SCO and hard disk errors

William Mattil wrm at pnet02.cts.com
Tue Jun 28 03:00:13 AEST 1988


root at libove.UUCP (The Super User) writes:
>
>I have SCO Xenix 2.2.1 running on an IBM PC/AT clone (made by PCs Limited)
>and it has a Seagate Technologies ST4096 (80 megabyte) hard drive as the
>root device, with a ST4026 (20 megabyte) mounted secondary filesystem.
>
>The 20 meg drive has no flaws, but the 80 meg drive has a few bad tracks.
>The Xenix bad track (badtrk) utility does not mark them all; it, like all
>Xenix programs that use disk devices lets the kernel absorb a great deal
>of bad returns before accepting something as bad - something that causes
>a great deal of trouble with floppies - the Xenix utilities will often
>write to a bad spot on a floppy (assuming that it *will* hold out, instead
>of the more likely case that it will *not*) ... but anyway...
>
>So, often I am running something disk intensive and the system starts
>thrashing; that is, I hear the hard drive making its characteristic "seek
>to root, attempt to seek to target sector again" noise.
>
>My solution is to back up everything and reformat the drive with a utility
>that really checks out for bad blocks, and marks them as unusable. Who
>cares about the extra megabyte I lose if it keeps potential explosions from
>happenning (and keeps that awful wait during recalibration from occurring).
>
>The point of this post, anyhow, is to ask if anyone else has experienced
>this type of behaviour, or has any opinions on SCO's disk drive device
>drivers. Perhaps we could convince SCO to go a little more conservative
>on the drivers' retry attempts...
>


This can always be a problem. I strongly suggest that once bad tracks have
been determined, you enter them manually.
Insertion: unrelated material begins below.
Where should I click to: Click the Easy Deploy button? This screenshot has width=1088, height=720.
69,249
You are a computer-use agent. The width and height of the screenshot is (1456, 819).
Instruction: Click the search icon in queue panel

Always include the bad tracks that
are marked on the drive itself. When I low-level format the drive(s) I include
the bad track data there too. When installing Xenix, it asks if you would like
to enter bad tracks. Thats the time to do so. If you doubt the reliability of
the drive you can have it check by any competent disk repair house. When they
return the drive they will include a hard/soft error map. I enter all of these
tracks as bad. This seems to work for me.